Mustering that courage up and putting my confidence in full swing took some doing on my part. The experience rattled me to say the least I was edgy. I became a snappy, bitchy shrew. I think that description is a bit mild for my behavior. With my internal battle raging I was not much of a lover either. My sex drive to an all time low, you put that together with my attitude and snippiness and you have the recipe for an attitude adjustment.

I was definitely not being submissive or me I was so lost in the whole process. When my husband had finally had enough, which was well after I had completely submitted my book he gave me the talk.

We talked calmly about the situation, my mood, what all of it had done to me and us. Me in my not so wisest moments, when I truly do not think I deserve to be punished. I say, “I am just thrown off center having to go back into the corporate world in such a small scale.”

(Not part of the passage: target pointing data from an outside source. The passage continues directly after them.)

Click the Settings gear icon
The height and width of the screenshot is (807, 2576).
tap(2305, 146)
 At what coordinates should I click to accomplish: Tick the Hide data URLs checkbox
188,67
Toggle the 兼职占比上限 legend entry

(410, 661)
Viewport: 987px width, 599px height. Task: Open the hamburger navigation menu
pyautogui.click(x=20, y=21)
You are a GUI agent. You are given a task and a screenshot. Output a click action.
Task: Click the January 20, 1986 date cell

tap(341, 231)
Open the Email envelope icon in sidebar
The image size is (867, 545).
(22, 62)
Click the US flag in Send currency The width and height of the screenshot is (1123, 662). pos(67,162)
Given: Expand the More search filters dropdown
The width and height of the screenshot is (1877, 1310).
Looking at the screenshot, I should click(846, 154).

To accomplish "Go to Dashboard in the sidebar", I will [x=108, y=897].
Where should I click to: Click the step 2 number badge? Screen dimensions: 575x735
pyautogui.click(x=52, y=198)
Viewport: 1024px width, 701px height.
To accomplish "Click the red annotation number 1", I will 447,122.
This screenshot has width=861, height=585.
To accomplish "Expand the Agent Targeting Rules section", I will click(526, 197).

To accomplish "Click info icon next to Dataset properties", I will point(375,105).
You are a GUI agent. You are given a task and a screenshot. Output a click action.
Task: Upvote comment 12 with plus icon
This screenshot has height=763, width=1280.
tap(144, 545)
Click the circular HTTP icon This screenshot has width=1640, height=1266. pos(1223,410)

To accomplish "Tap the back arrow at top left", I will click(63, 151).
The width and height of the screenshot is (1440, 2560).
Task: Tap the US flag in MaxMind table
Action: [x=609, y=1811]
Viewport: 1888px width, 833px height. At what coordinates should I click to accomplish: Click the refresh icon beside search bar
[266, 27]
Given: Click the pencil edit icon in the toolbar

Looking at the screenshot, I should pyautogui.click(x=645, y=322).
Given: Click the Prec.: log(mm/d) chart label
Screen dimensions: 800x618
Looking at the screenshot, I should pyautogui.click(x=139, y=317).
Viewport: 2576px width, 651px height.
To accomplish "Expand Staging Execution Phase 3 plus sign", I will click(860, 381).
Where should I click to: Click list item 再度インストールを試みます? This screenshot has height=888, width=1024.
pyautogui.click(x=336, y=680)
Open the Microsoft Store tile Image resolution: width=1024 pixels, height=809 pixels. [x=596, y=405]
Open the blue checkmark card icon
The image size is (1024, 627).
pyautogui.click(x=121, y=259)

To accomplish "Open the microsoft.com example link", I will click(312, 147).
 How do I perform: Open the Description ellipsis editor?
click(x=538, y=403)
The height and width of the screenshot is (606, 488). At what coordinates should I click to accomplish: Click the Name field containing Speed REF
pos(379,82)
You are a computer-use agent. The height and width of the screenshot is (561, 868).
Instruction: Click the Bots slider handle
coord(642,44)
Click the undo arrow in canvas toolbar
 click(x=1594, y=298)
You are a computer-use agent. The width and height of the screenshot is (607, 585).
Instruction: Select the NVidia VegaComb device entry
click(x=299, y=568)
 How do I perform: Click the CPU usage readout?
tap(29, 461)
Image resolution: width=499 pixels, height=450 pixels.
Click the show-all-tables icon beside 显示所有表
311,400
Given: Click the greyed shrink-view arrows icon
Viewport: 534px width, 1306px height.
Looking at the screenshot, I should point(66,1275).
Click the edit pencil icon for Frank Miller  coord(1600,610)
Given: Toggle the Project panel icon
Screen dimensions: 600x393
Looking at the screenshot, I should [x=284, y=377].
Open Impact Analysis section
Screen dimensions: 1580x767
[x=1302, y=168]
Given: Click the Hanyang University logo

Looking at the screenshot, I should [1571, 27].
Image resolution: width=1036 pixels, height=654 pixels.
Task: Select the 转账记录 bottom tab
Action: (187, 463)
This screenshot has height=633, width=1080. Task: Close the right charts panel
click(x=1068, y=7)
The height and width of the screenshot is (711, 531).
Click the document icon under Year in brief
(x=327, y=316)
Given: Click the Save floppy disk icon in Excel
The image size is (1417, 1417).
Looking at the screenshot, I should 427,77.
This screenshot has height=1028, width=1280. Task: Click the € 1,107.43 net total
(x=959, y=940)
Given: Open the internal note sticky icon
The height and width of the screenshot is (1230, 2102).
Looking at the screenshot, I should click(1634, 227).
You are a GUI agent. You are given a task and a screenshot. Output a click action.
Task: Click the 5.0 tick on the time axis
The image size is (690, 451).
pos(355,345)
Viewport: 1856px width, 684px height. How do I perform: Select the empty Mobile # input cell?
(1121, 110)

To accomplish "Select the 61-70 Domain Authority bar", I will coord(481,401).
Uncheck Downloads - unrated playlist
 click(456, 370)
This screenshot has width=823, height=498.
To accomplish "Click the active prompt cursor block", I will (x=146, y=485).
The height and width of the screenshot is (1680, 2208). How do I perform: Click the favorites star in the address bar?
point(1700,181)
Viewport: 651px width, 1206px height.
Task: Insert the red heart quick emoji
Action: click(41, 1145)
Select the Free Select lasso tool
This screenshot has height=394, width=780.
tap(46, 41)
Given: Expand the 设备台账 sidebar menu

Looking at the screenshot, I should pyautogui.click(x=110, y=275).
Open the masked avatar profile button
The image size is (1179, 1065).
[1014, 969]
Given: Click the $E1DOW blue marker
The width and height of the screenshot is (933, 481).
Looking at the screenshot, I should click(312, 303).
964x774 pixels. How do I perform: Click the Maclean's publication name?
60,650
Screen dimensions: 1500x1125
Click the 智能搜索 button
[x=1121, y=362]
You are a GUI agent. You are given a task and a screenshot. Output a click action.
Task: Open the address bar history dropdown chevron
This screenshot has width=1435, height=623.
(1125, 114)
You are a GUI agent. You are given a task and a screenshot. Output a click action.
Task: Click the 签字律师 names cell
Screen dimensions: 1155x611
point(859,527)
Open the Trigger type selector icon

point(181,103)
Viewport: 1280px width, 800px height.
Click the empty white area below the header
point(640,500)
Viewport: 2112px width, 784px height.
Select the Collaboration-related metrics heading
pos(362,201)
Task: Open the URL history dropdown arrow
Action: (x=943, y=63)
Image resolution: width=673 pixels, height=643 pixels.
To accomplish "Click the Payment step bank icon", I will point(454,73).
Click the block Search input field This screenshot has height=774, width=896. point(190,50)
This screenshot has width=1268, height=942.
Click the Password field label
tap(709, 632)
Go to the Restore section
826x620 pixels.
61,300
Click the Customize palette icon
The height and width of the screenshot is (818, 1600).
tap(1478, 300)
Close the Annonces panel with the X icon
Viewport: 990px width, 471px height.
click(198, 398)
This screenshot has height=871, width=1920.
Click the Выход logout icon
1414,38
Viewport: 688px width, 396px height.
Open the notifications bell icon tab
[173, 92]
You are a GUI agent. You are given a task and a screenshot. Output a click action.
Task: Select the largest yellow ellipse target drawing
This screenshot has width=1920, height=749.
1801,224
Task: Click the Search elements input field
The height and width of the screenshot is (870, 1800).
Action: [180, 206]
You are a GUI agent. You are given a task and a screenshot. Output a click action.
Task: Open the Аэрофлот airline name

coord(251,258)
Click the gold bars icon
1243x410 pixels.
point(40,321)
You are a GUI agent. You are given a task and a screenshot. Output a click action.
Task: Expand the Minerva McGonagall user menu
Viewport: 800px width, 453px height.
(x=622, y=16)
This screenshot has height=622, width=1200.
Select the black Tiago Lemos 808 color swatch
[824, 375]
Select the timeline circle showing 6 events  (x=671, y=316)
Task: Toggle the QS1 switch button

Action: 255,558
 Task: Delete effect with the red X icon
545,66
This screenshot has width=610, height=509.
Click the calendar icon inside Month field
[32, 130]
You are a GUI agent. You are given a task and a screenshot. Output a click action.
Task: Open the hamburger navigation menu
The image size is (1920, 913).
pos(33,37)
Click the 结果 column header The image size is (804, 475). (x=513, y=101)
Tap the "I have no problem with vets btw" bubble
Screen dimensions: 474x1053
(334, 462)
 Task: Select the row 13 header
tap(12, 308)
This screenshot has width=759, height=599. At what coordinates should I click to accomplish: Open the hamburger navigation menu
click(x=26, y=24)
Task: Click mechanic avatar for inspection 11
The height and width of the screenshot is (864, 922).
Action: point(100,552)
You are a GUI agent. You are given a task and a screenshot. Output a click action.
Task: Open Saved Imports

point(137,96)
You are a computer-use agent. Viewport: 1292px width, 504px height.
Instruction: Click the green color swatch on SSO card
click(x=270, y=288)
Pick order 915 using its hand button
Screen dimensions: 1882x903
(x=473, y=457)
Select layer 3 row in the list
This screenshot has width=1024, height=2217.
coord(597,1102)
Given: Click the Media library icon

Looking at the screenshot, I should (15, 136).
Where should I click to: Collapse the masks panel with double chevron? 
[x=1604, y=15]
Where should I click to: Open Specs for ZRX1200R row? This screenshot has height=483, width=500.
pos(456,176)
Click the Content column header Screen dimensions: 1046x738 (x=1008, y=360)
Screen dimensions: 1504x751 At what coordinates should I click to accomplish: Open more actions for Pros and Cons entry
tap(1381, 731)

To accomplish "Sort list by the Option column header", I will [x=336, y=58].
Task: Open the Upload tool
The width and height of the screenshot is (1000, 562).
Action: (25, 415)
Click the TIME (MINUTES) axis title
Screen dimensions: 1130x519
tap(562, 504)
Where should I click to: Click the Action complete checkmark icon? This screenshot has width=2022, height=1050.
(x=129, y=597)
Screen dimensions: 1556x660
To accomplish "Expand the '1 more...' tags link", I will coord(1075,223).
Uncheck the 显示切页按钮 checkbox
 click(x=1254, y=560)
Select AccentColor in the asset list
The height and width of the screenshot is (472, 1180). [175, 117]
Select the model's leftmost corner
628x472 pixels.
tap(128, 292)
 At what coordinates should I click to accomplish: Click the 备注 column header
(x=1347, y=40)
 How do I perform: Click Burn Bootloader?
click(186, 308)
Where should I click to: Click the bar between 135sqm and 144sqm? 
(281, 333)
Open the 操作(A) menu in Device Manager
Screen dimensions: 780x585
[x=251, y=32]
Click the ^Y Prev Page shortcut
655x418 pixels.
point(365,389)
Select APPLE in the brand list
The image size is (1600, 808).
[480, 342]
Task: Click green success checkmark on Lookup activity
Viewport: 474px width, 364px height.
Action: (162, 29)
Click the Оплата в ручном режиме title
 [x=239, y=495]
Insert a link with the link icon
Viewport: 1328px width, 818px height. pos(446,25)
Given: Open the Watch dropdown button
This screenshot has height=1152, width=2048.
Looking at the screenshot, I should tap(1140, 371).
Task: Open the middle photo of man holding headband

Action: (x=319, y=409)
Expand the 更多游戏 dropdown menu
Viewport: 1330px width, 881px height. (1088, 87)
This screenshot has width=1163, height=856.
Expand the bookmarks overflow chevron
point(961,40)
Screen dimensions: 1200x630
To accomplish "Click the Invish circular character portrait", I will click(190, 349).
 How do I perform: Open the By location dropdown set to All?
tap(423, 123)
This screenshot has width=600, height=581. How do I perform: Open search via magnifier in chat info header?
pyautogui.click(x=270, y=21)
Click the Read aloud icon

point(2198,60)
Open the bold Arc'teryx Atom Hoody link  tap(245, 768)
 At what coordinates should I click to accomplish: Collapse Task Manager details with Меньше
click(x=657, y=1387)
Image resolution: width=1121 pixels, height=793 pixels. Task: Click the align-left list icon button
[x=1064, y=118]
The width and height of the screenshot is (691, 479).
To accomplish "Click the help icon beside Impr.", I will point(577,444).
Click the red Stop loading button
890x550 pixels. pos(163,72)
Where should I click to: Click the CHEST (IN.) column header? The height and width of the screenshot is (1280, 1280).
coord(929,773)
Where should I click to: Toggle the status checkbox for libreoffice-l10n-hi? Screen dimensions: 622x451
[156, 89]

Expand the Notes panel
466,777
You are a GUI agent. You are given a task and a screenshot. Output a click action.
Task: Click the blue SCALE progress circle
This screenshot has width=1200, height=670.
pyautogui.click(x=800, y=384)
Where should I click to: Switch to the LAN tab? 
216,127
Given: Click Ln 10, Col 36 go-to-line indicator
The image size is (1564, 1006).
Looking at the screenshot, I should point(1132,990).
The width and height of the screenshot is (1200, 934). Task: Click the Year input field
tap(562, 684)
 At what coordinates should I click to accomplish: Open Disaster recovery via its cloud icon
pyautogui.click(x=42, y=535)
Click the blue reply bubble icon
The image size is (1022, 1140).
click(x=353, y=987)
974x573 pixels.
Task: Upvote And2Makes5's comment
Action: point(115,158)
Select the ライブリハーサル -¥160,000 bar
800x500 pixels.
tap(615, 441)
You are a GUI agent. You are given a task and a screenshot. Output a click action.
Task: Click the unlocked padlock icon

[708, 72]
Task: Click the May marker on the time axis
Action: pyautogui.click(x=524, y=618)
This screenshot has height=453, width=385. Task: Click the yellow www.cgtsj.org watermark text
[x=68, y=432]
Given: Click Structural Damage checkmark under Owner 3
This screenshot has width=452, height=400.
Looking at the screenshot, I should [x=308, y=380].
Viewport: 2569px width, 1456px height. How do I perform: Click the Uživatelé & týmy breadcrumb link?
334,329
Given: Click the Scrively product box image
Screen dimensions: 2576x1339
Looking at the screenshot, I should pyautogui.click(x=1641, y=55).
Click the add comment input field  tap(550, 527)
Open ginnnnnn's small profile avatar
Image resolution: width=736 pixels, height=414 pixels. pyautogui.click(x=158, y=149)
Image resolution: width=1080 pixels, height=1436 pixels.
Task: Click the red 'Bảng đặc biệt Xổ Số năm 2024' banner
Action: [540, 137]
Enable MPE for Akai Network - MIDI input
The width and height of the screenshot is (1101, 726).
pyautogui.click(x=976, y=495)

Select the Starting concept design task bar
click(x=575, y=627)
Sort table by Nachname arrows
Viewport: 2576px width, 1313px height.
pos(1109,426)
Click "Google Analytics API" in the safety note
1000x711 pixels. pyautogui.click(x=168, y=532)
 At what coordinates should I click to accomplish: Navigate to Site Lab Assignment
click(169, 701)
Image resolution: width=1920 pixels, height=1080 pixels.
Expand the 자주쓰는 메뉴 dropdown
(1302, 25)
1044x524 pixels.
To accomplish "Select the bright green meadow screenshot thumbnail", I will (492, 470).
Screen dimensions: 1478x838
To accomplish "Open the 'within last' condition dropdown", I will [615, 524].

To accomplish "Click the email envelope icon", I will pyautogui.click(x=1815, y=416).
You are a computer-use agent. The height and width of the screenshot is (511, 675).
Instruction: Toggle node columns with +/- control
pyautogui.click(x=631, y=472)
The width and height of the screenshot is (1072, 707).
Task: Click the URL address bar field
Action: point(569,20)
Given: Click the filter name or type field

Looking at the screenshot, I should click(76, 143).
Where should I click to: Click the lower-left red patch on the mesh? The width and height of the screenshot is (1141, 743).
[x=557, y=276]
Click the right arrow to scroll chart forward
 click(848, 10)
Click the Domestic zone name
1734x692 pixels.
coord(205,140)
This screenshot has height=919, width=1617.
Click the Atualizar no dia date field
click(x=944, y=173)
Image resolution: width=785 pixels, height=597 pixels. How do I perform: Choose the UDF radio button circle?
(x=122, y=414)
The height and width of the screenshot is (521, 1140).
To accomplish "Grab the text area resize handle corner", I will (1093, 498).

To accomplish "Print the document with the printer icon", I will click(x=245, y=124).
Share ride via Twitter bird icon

Thrown off center is my phrase for “Help Me” and help me he did. He did not go lightly either. We discussed my disrespectfulness. How my snippiness made him feel and my need to be submissive. He put it all in line with a good hard spanking that he took his time doing. It hurt.

I am better now. I am back to center. I have started a new writing project and I am picking up on my web writing responsibilities as well. So back to center I am. I will be posting on a regular basis soon. Probably this week you will notice a regular post or two.

Comments on: "Can I Have a Spanking Please?" (1)

  1. kiwigirliegirl said:

    Ive just stumbled on your blog and like what i read. I too although i love spanking and play find it so hard to ask for a spanking. But its amazing how it can reset the emotions.
    My husband and I are new to DD and he is even newer to spanking full stop so you can imagine the speed bumps we are finding along the way – but we are slowly getting there. Asking for a spanking is hard for me to do – especially when it goes so much against the grain of letting go of control and letting my husband lead and make the decisions, but i think until we can find that right balance and we get in step with each other, it can only help.
    Like for example, i asked on sunday – in not so many words – but i left a very clear hint that i needed it – and he obliged me.
    Again tonight, i think the case might be the same. So we will see what happens. this is to do with a rule we have set for me that i have found true difficulty in sticking with, so this is the result of weeks of me not obiding by this rule….im hoping it works. Im sure it will.